For once I think Pachter is right. Retailers do get a good chunk ($12 seems fair) for each game. I think with a 50 million dollar budget a game should easily break a million or more (if not It would be a flop, wouldn't it?) but it makes you wonder how much the average Wii game costs, or games like Deadly Premonition. Obviously not every game costs the same to make.

 

I work in retail and the mark up % did account to close to $12 profit per game. I think it was around $4 for a $20 game, so that means budget games have to sell a lot more or actual be budget in budget development costs (lol). So I hope Deadly Prem didn't run them much.

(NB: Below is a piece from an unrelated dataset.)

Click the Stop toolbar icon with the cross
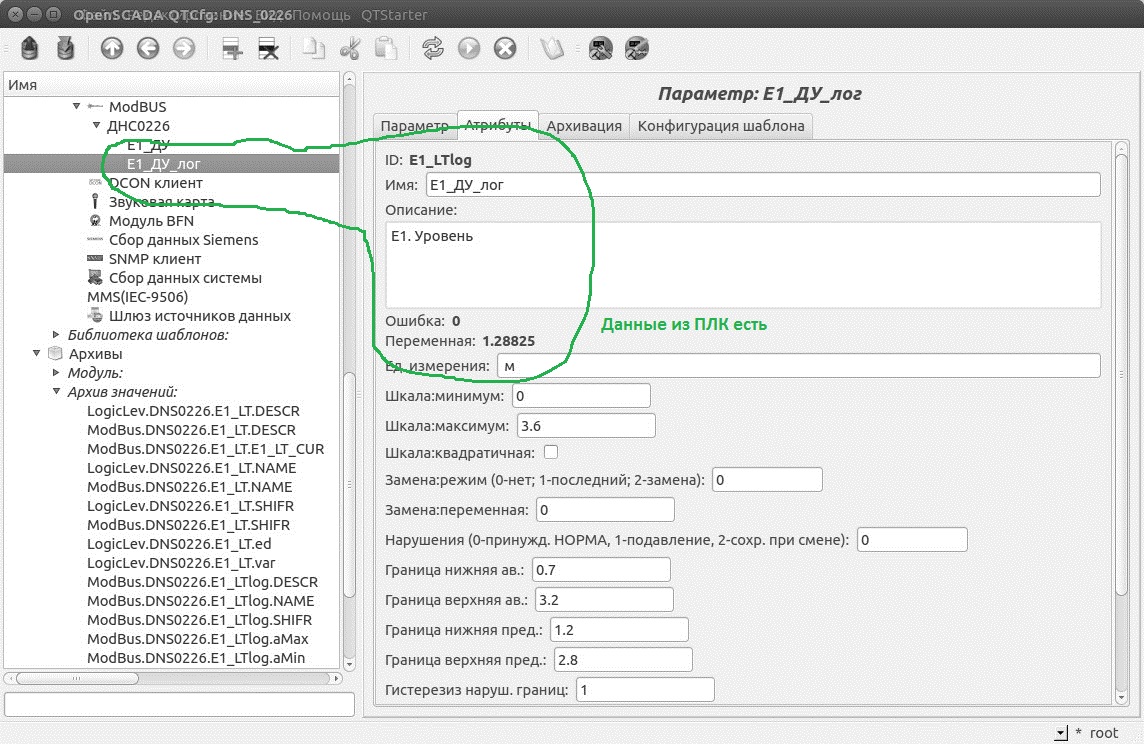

Does he also factor in price cuts? I mean if the game drops to $40 it has to obviously sell more to make up for the difference.

Average multiplatfom HD game R&D budget: $15-30m, AAA HD games regularly exceed $40m

Average Wii game R&D budget: $5-7m

Average budget for GC/PS2/Xbox games last gen: $3-5m

For AAA HD games, typically advertising budgets match or exceed development budgets.

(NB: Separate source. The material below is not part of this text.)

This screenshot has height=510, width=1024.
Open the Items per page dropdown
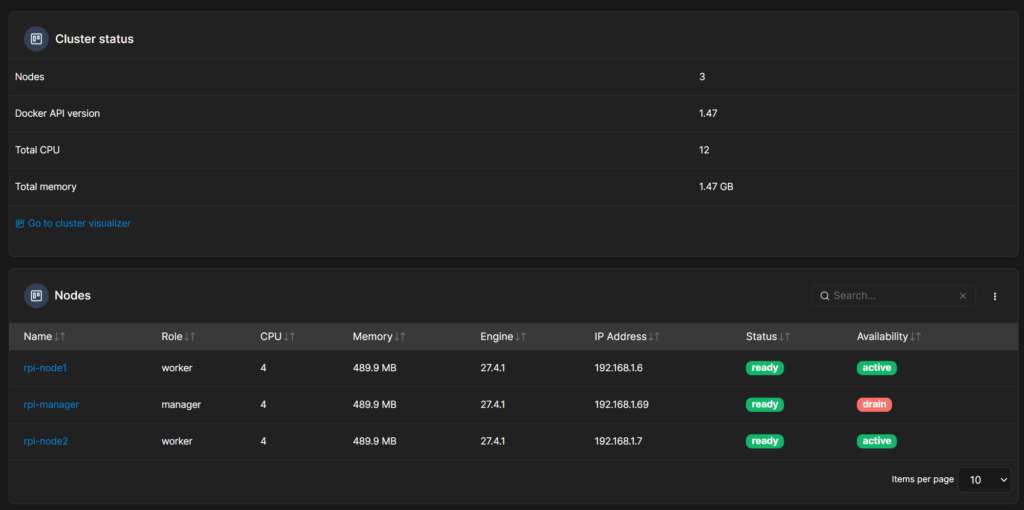[984, 480]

And a few random R&D budgets...

  • Gears of War: $10m (no engine/tech costs, built "for free" alongside UE3)
  • Red Steel: $12m
  • Spore: $35m
  • Gran Turismo 5: $60m
  • Grand Theft Auto IV: $100m+
  • Modern Warfare 2: $40-50m ($200m advertising budget)

 I'm sure you didn't mean to but your figures are slightly misleading to how much AAA games cost last gen - for instance Final Fantasy VIII - XII all cost over $30 million, Onimusha and DMC both cost Capcom over $12 million and Mario 64 over $25 million (Albeit inflated due to not knowing the N64 specs before developmenet started). We've all heard about Shenmue too... (All figures taken from Famitsu I believe)

 The real difference now seems to be that EVERY game has to be a AAA budget epic, whereas before there was a viable market for lower investiment, lower payoff type games. We've now seen consumers group towards 4-5 megahits leaving there no room for cheaper games, I guess.

 

Sure, AAA games regularly went higher. And FFs tended to be higher still due to copious expensive CG (though XI was higher than usual due to it's infastructure and XII higher than usual due to it's massive delays and staff changeover).  

Mario 64's budget surprises me, though it was rumored to have started as a Super FX2 project originally, and a lot of the R&D work was likely engine and tool building for N64.  EAD recycled it's base engine for OOT/MM too, so some of those costs could be likely be spread to later games (many games these days spread technology expenditures over future projects, like Yakuza Kenzan/3/4).

Shenmue was a real moneypit though.  It's budget was reportedly $70 for development... in fact until GTA4, it hadn't been topped.

General rule of thumb though, development costs have about tripled this gen on consoles (outside Wii).  If a AAA game generally cost $10-15m on PS2/GC/Xbox, that's basically $30-45m on 360/PS3 today.